First American Commercial-scale Biofuels Plant Opens
The first commercial-scale advanced biofuels plant in the United States has just opened. It began production on September 3, 2014 in Emmetsburg, Iowa. It is a $275 million dollar project based in Iowa, which uses corn waste to produce fuels.
With each year fears about global warming and finite energy sources continue to grow. Businesses, governments and individuals are trying to find alternatives to fossil fuels. They are looking for ways to reduce carbon emissions. From electric cars to wind turbines, eco-friendly living and renewable energy sources are advancing. Green living is becoming a profitable area. And people frown upon businesses that do not attempt to manage their environmental impact. One of the ways that science and technology is attempting to save the fossil fuels crisis is by producing biofuels.
Biofuels contain energy from recent carbon fixation contained in living organisms. In the case of America’s new biofuels plant, the plant uses corn cobs, leaves, husks and stalks to produce the biofuels. In fact, the plant can convert 770 tonnes of baled corn matter. The plant is a project run by Poet, a South Dakota-based ethanol producer. Royal DSM, a Dutch science and chemical company, also own the plant. In 2011 it received a $105 million loan guarantee from the US Department of Energy. Using corn waste and sanitary mixers, the plant could produce up to 76 million liters of fuel each year. The plant produces cellulosic ethanol. This is made from the waste parts of plants.
There is just one large biofuels plant in Europe, at Crescentino in Italy, which produces fuel from straw and arundo donax. The United States does have another plant in operation, though on a smaller scale. The Indian River BioEnergy Center is in Florida. It uses vegetative, garden and municipal waste to produce 30 million liters of fuel each year.
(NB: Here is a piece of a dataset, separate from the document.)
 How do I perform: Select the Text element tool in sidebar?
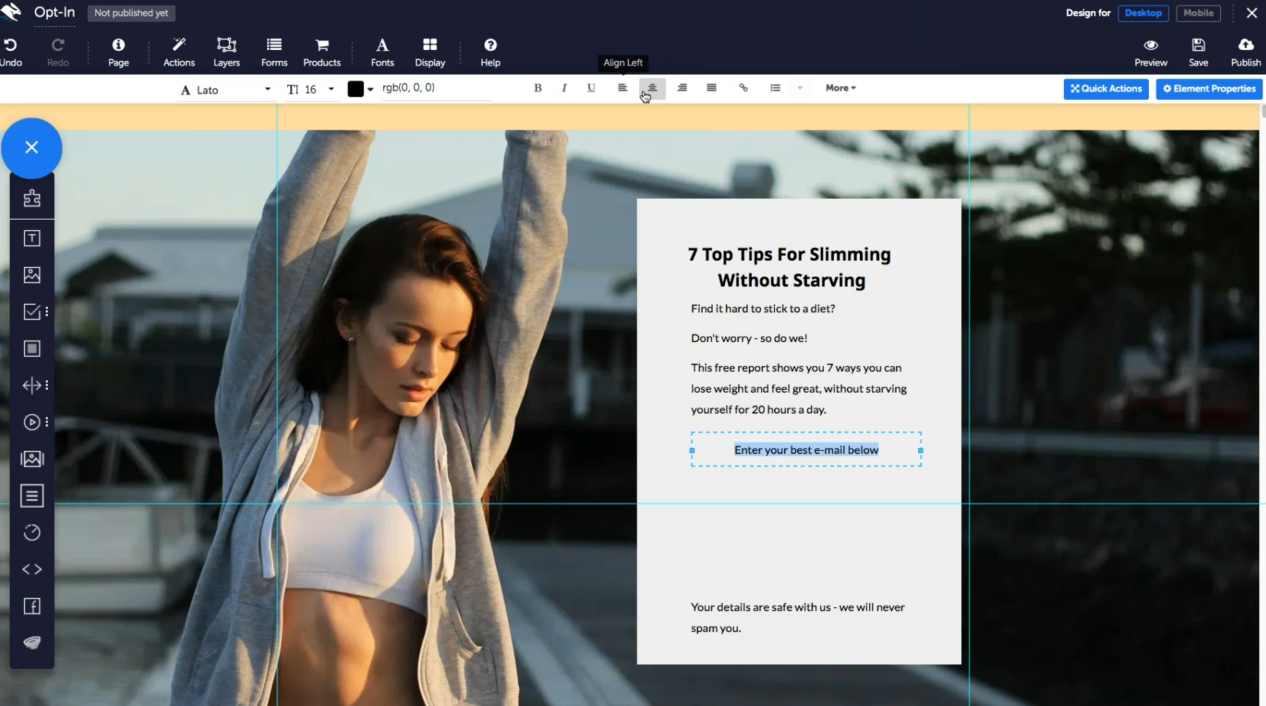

Producing biofuels from food may be more eco-friendly. But some NGOs believe that doing so could increase food prices. They have even suggested that using energy crops for fuels could result in rainforest clearance in developing countries. In fact, this method of fuel production may not be as eco-friendly as it sounds. It’s possible that emissions from their production could be more or a pollutant than fossil fuels. But using food waste doesn’t result in these problems. Plants can also use other substances that don’t interfere with food production, such as algae. The Iowa plant uses waste that otherwise farmers would throw away and also pays farmers for their waste products.
The developers at the Iowa plant predict that they will avoid producing 210,000 tonnes of CO2 emissions. The also hope to make up to $250 million by selling fuel and technology licences. This development could help to put the biofuels industry on the map in the States. Over the next few decades, Iowa’s government expects the project to add $24.4 billion to the state’s economy. It will also be creating thousands of jobs.